John Walter Lord Jr. (October 8, 1917 – May 19, 2002) was an American author, lawyer, copywriter and popular historian known for his 1955 account of the sinking of the Titanic, A Night to Remember.

==Biography==
===Early life===
Lord was born in Baltimore, Maryland to John Walter Lord Sr. and Henrietta MacTier (Hoffman) Lord on October 8, 1917. His father, who was a lawyer, died when Lord was three years old. Lord's grandfather, Richard Curzon Hoffman, was president of the Baltimore Steam Packet Company ("Old Bay Line") steamship firm in the 1890s.

In July 1925, at the age of 7, Lord traveled across the Atlantic Ocean with his mother and sister, from New York to Cherbourg and Southampton, on the , the Titanics sister ship. Like many other boys who attended high school at Baltimore's Gilman School, he spent his summers at Hyde Bay Camp for Boys at Hyde Bay in Cooperstown, New York, where he was awarded the honorary title of "The Commodore" and later returned to reign over many annual camp events, like the eight-inch regatta and closing barbecue and bonfire.

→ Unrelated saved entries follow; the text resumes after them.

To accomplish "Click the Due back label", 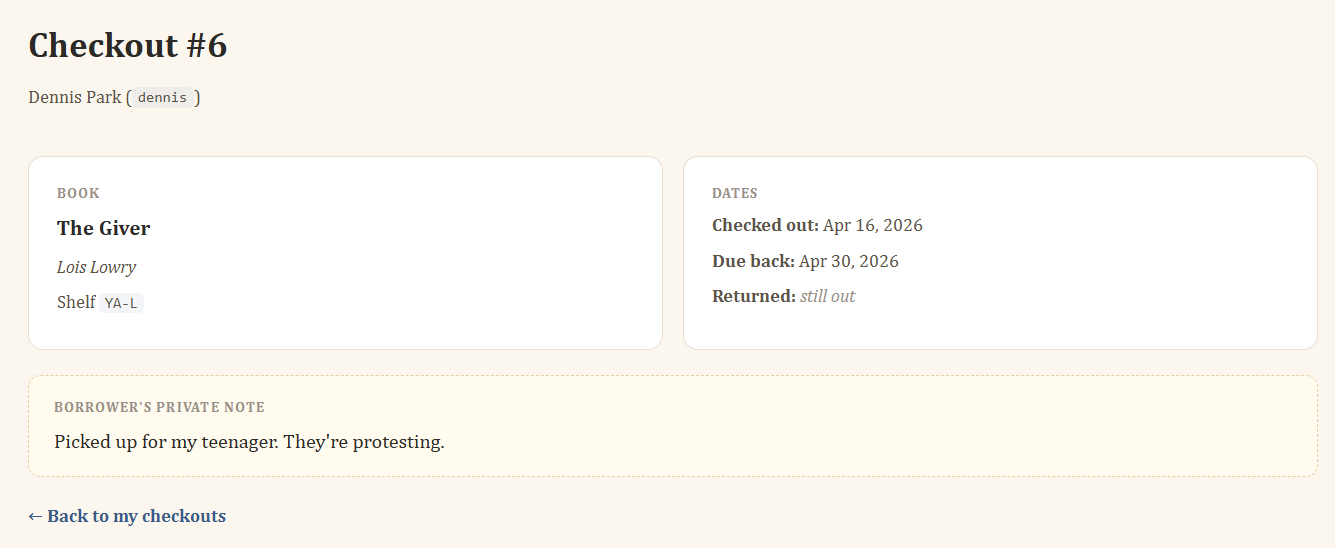I will pos(753,261).
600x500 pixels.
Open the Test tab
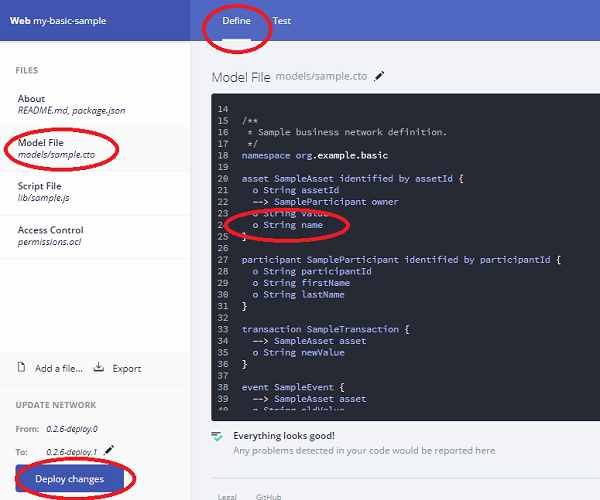coord(282,20)
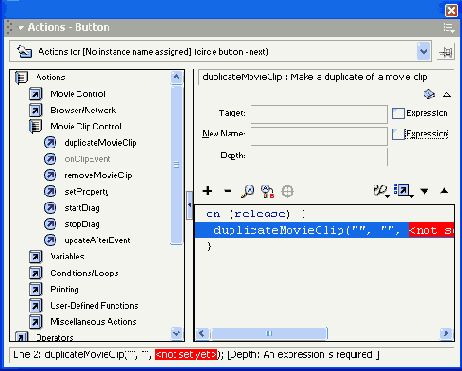Click the pin current script icon
This screenshot has width=462, height=371.
tap(446, 52)
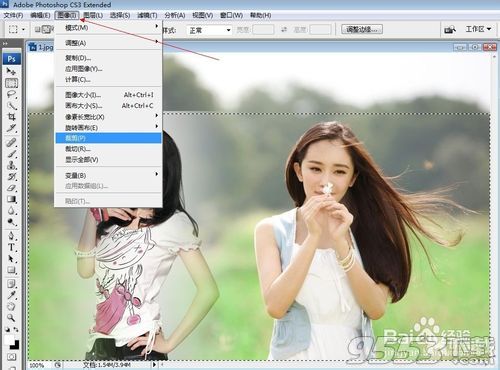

He then studied history at Princeton University and graduated in 1939. Lord then enrolled at Yale Law School, interrupting his studies to join the United States Army after the attack on Pearl Harbor. During World War II, he was assigned to the Office of Strategic Services as a code clerk in London, in 1942. He was the agency's secretariat when the war ended in 1945. Afterwards, Lord returned to Yale, where he earned a degree in law.

When the movie The Third Man came out in 1949, the movie's musical soundtrack was "The Third Man Theme" – a zither strummed by Anton Karas. Karas's soundtrack rendition became a hit, and in 1950 Lord wrote lyrics to it. "The Third Man Theme" and his lyrics were recorded by a number of bands. Victor Young's rendition can be heard here: https://www.youtube.com/watch?v=KIskEPRQV4w

===Career===
Lord wrote, or edited and annotated 11 bestselling books on such diverse subjects as the attack on Pearl Harbor (Day of Infamy, 1957), the Battle of Midway (Incredible Victory, 1967), the Battle of the Alamo (A Time to Stand, 1961), the Battle of Baltimore (The Dawn's Early Light, 1972), Arctic exploration (Peary to the Pole, 1963), pre-World War I America (The Good Years: From 1900 to the First World War, 1960), Coastwatchers (Lonely Vigil, 1977), the Dunkirk evacuation (The Miracle of Dunkirk, 1982), and the civil rights struggle (The Past That Would Not Die, 1965).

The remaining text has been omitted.